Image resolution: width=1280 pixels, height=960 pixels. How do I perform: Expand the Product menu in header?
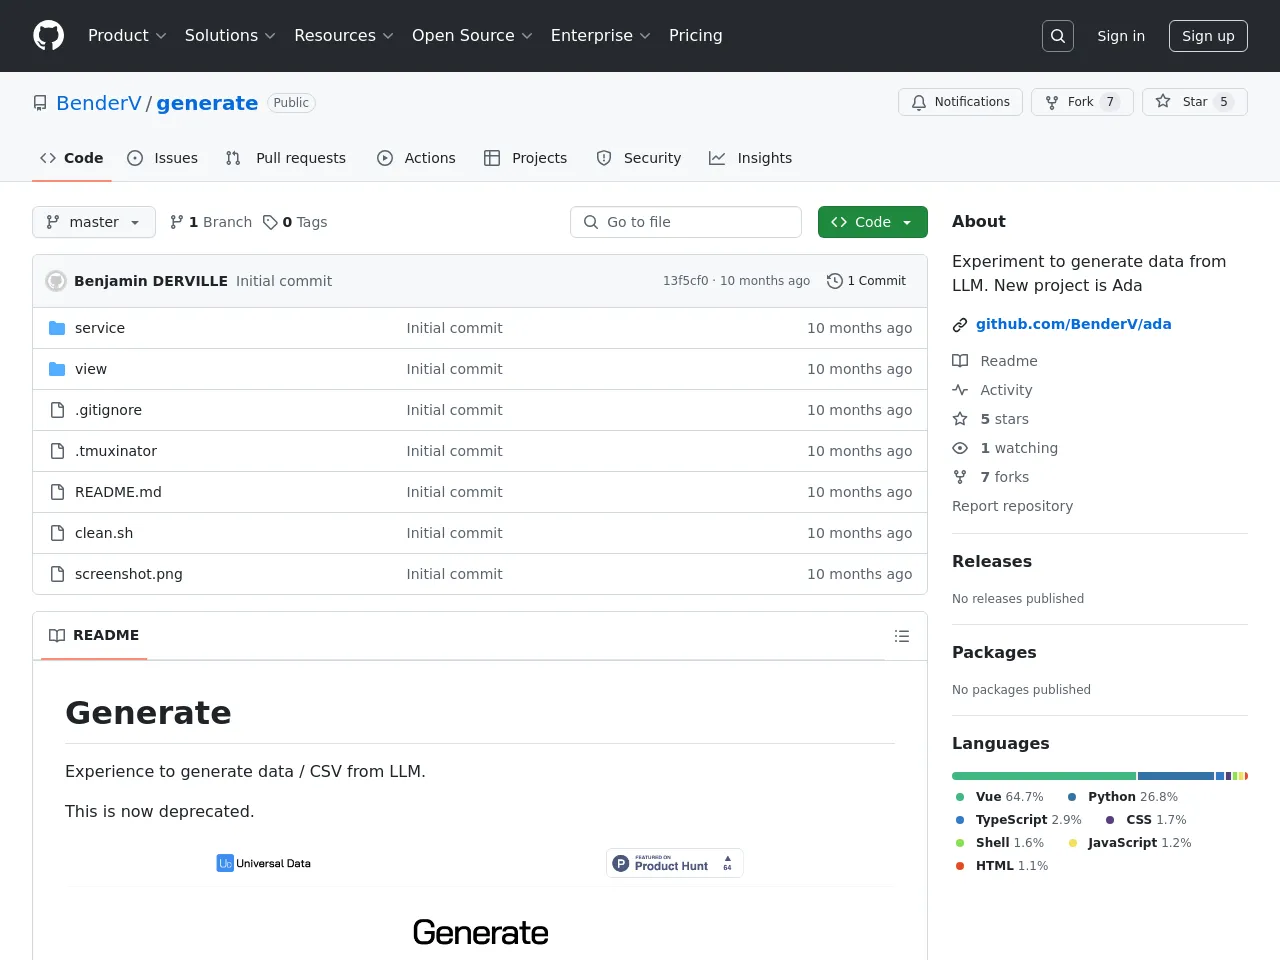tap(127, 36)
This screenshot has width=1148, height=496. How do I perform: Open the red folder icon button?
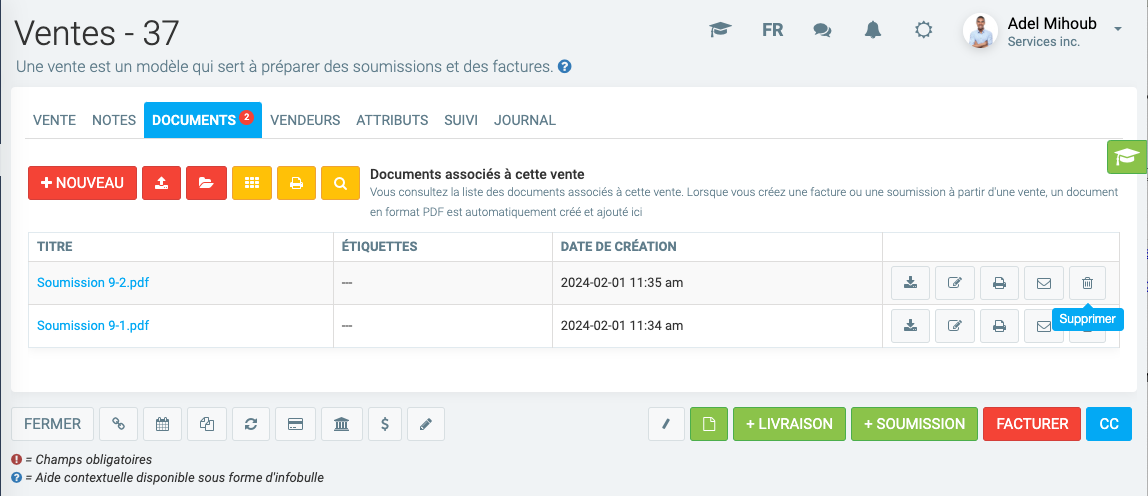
--
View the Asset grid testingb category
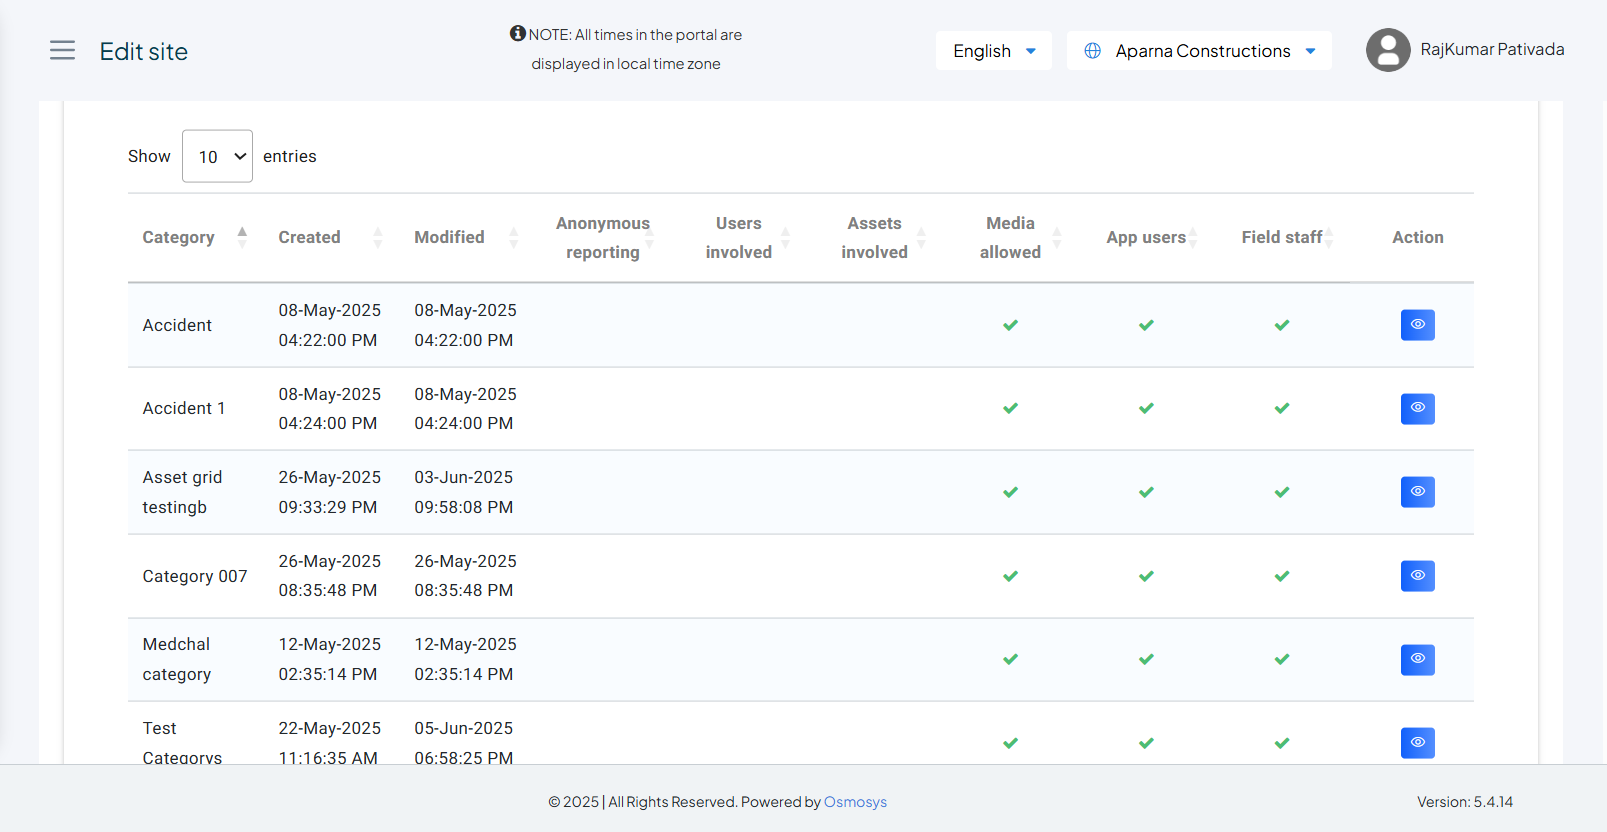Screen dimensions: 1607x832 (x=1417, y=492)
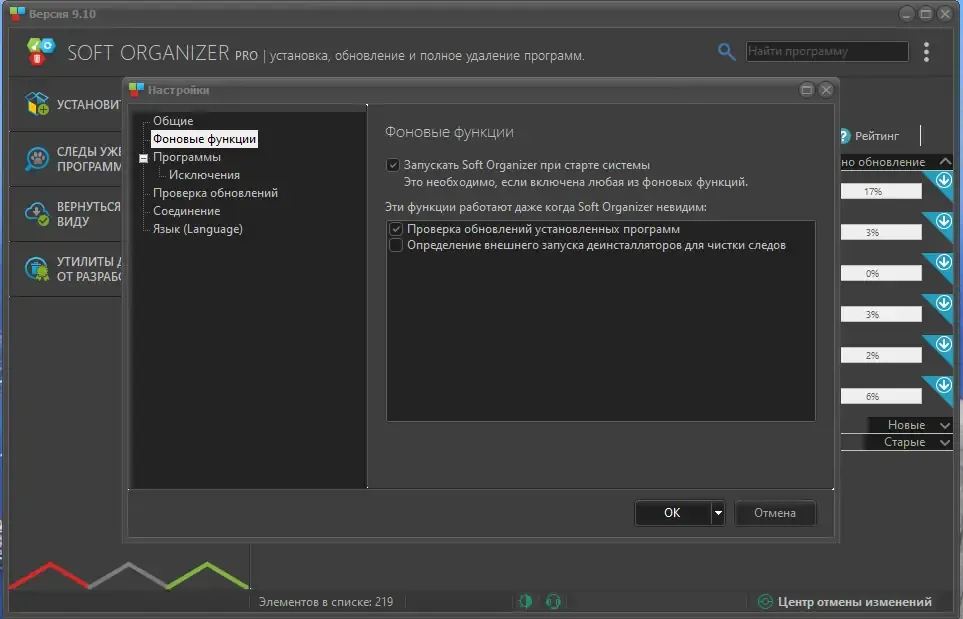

## ASSIGNED TASK
With the pictures removed, print only the lines starting at the line that has "Image resolution: width=1280" and ending at the line that has "This screenshot has", both ends included, exactly as they stand above.

## ANSWER TO THIS TASK
Image resolution: width=1280 pixels, height=960 pixels. How do I perform: Expand the Product menu in header?
tap(127, 36)
This screenshot has width=1148, height=496. How do I perform: Open the red folder icon button?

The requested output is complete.